Medical Decision Modeling Inc., Indianapolis, IN, USA.
BMC Med Inform Decis Mak. 2010 Apr 30;10:24. doi: 10.1186/1472-6947-10-24.
Alzheimer's Disease (AD) affects a growing proportion of the population each year. Novel therapies on the horizon may slow the progress of AD symptoms and avoid cases altogether. Initiating treatment for the underlying pathology of AD would ideally be based on biomarker screening tools identifying pre-symptomatic individuals. Early-stage modeling provides estimates of potential outcomes and informs policy development.
A time-to-event (TTE) simulation provided estimates of screening asymptomatic patients in the general population age > or =55 and treatment impact on the number of patients reaching AD. Patients were followed from AD screen until all-cause death. Baseline sensitivity and specificity were 0.87 and 0.78, with treatment on positive screen. Treatment slowed progression by 50%. Events were scheduled using literature-based age-dependent incidences of AD and death.

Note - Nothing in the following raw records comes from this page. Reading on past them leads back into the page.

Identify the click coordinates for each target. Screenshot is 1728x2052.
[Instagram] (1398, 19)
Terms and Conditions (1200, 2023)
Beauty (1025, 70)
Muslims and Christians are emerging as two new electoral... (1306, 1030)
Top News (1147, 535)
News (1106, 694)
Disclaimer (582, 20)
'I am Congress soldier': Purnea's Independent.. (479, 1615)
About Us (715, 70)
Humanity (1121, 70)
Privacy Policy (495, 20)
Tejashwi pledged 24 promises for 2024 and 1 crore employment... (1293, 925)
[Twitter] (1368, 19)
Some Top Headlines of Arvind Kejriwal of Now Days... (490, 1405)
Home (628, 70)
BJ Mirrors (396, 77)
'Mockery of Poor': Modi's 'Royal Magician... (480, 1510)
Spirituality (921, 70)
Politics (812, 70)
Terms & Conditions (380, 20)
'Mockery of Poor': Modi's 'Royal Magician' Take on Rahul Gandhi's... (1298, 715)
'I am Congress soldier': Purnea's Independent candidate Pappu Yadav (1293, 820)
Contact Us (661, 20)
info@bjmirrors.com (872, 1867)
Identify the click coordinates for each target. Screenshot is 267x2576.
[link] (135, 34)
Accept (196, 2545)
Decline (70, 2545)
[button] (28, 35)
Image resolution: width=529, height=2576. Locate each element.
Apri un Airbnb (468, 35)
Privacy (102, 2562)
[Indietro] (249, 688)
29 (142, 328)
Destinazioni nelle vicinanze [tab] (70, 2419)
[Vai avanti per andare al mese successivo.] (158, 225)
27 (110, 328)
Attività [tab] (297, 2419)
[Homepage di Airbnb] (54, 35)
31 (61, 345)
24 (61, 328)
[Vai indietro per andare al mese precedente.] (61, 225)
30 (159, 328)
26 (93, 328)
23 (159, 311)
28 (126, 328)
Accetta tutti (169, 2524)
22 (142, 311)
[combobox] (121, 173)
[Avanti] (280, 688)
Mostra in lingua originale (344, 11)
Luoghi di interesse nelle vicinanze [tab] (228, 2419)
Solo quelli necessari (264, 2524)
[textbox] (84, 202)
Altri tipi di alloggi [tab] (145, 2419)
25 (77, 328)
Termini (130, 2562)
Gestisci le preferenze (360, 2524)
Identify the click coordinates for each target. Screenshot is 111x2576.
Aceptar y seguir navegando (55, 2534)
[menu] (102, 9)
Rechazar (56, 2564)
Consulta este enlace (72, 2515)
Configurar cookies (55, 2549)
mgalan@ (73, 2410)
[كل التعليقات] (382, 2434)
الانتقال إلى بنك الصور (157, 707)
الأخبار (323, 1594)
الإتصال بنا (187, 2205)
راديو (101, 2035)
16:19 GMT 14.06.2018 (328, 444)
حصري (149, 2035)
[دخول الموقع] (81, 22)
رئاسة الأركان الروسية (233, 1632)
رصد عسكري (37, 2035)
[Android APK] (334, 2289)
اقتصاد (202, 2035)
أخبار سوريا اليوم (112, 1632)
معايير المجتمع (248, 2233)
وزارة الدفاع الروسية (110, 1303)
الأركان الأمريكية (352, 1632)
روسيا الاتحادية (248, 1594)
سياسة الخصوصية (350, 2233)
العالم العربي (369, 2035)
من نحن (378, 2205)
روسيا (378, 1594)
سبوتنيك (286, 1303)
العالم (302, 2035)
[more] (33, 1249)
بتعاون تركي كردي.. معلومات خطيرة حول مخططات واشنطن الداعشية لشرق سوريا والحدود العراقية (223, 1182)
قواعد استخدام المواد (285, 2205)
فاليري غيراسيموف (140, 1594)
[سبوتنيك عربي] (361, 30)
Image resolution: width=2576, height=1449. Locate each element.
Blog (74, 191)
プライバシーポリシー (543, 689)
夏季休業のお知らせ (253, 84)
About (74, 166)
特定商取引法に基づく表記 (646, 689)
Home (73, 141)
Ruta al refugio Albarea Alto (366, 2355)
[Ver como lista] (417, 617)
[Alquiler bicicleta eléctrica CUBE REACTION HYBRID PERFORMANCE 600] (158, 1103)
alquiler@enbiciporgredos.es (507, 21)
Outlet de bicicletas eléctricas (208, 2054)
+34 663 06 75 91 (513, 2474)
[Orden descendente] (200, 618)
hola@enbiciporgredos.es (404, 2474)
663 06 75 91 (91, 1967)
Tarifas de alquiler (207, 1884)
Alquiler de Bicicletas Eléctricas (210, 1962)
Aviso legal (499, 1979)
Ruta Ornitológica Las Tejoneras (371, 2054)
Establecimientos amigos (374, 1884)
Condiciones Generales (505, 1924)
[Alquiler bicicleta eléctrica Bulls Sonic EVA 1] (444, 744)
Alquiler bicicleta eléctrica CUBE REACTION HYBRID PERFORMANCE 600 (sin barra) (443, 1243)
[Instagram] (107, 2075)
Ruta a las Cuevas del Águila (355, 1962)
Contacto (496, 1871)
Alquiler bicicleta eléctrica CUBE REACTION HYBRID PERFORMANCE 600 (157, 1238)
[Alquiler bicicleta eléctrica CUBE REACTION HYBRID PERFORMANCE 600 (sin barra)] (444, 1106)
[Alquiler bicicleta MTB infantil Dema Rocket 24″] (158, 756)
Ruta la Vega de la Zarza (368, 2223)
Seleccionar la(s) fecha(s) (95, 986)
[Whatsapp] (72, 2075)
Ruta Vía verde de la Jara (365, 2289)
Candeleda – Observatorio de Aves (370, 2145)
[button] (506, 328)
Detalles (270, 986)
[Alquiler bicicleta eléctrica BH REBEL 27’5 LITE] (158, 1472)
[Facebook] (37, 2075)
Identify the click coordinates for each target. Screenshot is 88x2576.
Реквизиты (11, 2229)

The base case results indicated increased AD free years (AD-FYs) through delays in onset and a reduction of 20 AD cases per 1000 screened individuals. Patients completely avoiding AD accounted for 61% of the incremental AD-FYs gained. Total years of treatment per 1000 screened patients was 2,611. The number-needed-to-screen was 51 and the number-needed-to-treat was 12 to avoid one case of AD. One-way sensitivity analysis indicated that duration of screening sensitivity and rescreen interval impact AD-FYs the most. A two-way sensitivity analysis found that for a test with an extended duration of sensitivity (15 years) the number of AD cases avoided was 6,000-7,000 cases for a test with higher sensitivity and specificity (0.90,0.90).
This study yielded valuable parameter range estimates at an early stage in the study of screening for AD. Analysis identified duration of screening sensitivity as a key variable that may be unavailable from clinical trials.
阿尔茨海默病(AD)每年影响着越来越多的人群。新型疗法有望减缓 AD 症状的进展,并完全避免 AD 的发生。基于生物标志物筛选工具识别出无症状个体,为 AD 的潜在病理启动治疗,这将是理想的做法。早期模型为潜在结果提供了预测,并为政策制定提供了信息。
使用时间到事件(TTE)模拟方法,对筛查 55 岁及以上一般人群中无症状患者的情况进行了估计,并评估了治疗对达到 AD 诊断患者数量的影响。患者从 AD 筛查开始一直随访到全因死亡。基线的敏感性和特异性分别为 0.87 和 0.78,阳性筛查时进行治疗。治疗使疾病进展速度减慢了 50%。使用基于文献的 AD 和死亡年龄依赖性发病率安排事件。
基础病例结果表明,通过延迟发病,AD 无病年数(AD-FYs)增加,每 1000 名筛查个体中减少 20 例 AD 病例。完全避免 AD 的患者占所增加 AD-FYs 的 61%。每 1000 名筛查患者的治疗总年数为 2611 年。需要筛查的人数为 51 人,需要治疗的人数为 12 人,以避免 1 例 AD 病例。单向敏感性分析表明,筛查敏感性持续时间和重新筛查间隔是影响 AD-FYs 的最重要因素。双向敏感性分析发现,对于敏感性延长(15 年)的测试,对于敏感性和特异性更高(0.90,0.90)的测试,避免的 AD 病例数为 6000-7000 例。
本研究在 AD 筛查研究的早期阶段获得了有价值的参数范围估计。分析确定了筛查敏感性持续时间是一个关键变量,可能无法从临床试验中获得。